begin Source

Subversion of Normal Legal Processes—Tongsun Park
By now, most people are probably aware that Tongsun Park has been indicted in New York to face charges related to the scandal surrounding the UN’s Oil-for-Food Program.[1] What has been a mystery, and generally remains so, is how Mr. Park was brought from Mexico to Houston. He was originally indicted in April with accepting millions of dollars from the Iraqi government and with acting as an unregistered foreign agent, but he failed to respond to a U.S. warrant on those charges.[2] Mr. Park now faces new charges of wire fraud, conspiring to act as an unregistered foreign agent, and money laundering.[3] The April charges—contained in a criminal complaint against Mr. Park, who was out of the country—were not grounds for extradition, so in December, “the government filed a conspiracy charge under seal in New York and issued a warrant for his arrest through Interpol, meaning foreign immigration and law enforcement officials were on the lookout for him.”[4] We discuss Interpol in some greater depth on our international crimes blog.

end Source
begin Data section

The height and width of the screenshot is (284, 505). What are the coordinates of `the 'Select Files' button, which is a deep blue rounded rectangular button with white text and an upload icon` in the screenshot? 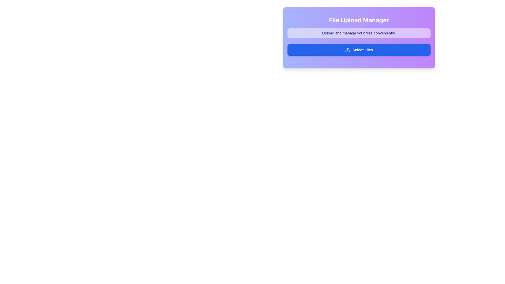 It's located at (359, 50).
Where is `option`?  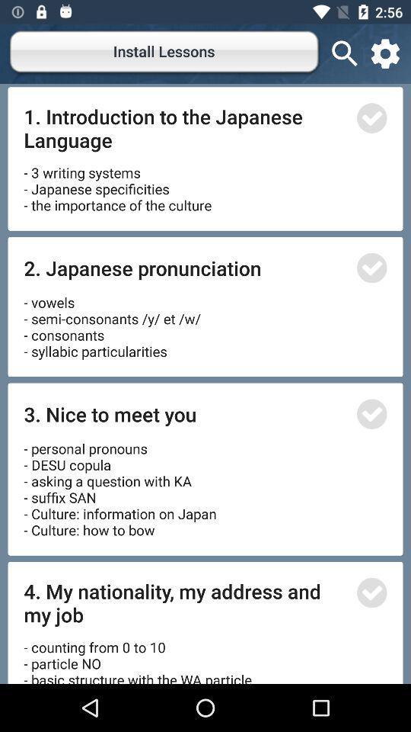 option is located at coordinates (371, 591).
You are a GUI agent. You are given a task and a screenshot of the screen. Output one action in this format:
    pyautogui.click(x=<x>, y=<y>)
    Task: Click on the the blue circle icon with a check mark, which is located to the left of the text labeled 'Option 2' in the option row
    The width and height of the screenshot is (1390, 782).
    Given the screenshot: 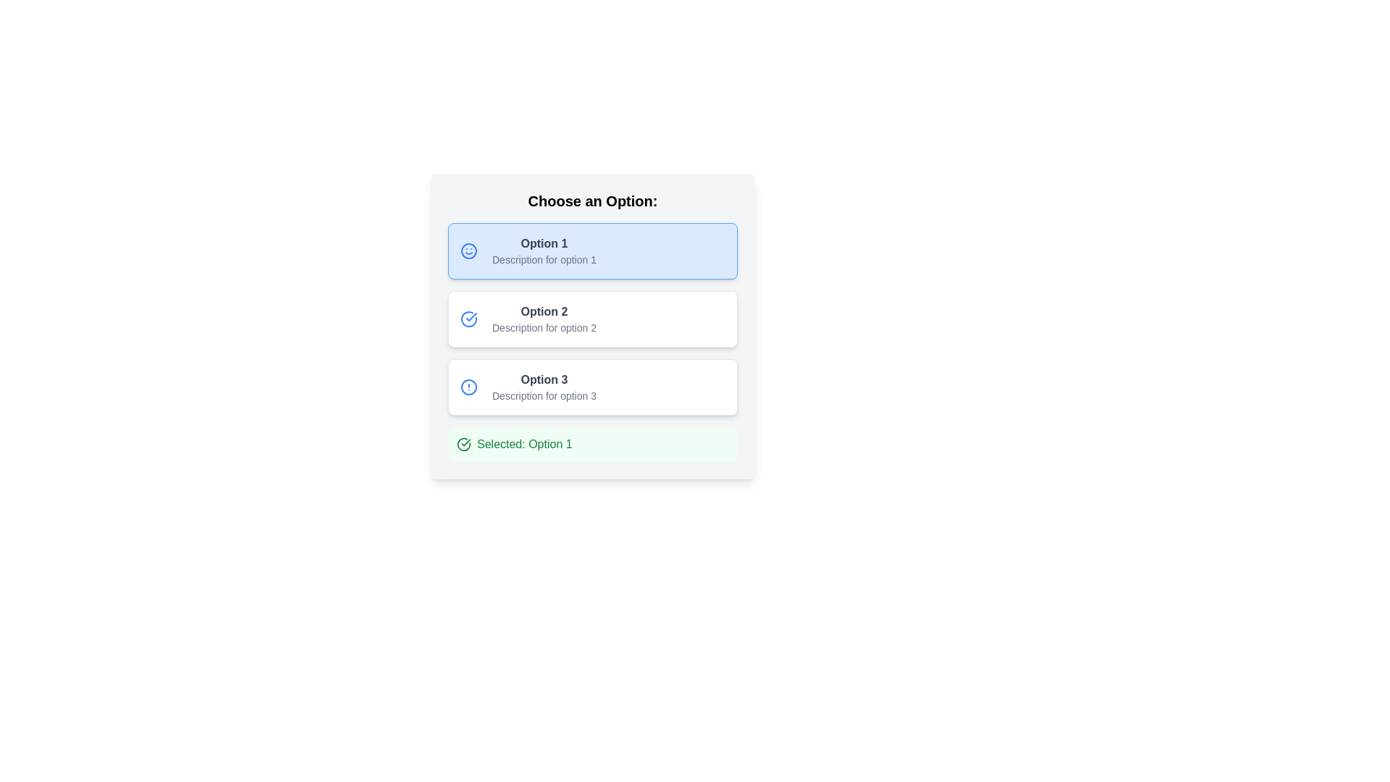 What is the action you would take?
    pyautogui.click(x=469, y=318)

end Data section
begin Data section

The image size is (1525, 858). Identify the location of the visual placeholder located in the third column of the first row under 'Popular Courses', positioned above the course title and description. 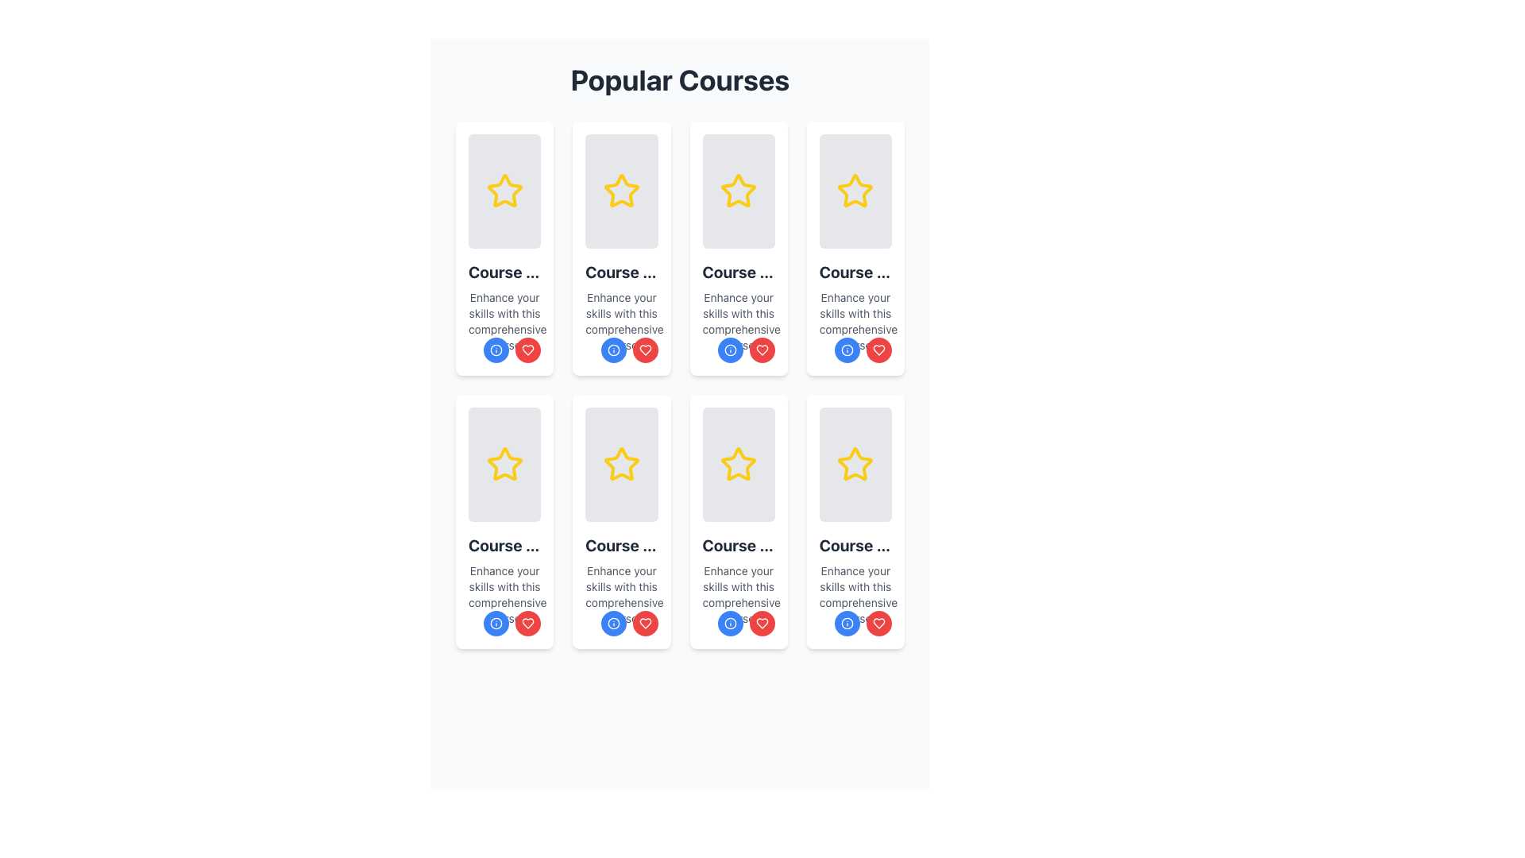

end Data section

> **The task**
In the Tongsun Park text above, why did the government file a conspiracy charge under seal in New York in December? Reply in one to three sentences.

> **Output below**
The April charges, set out in a criminal complaint filed while Park was out of the country, were not grounds for extradition. So the government filed the sealed conspiracy charge and issued a warrant for his arrest through Interpol, which put foreign immigration and law enforcement officials on the lookout for him.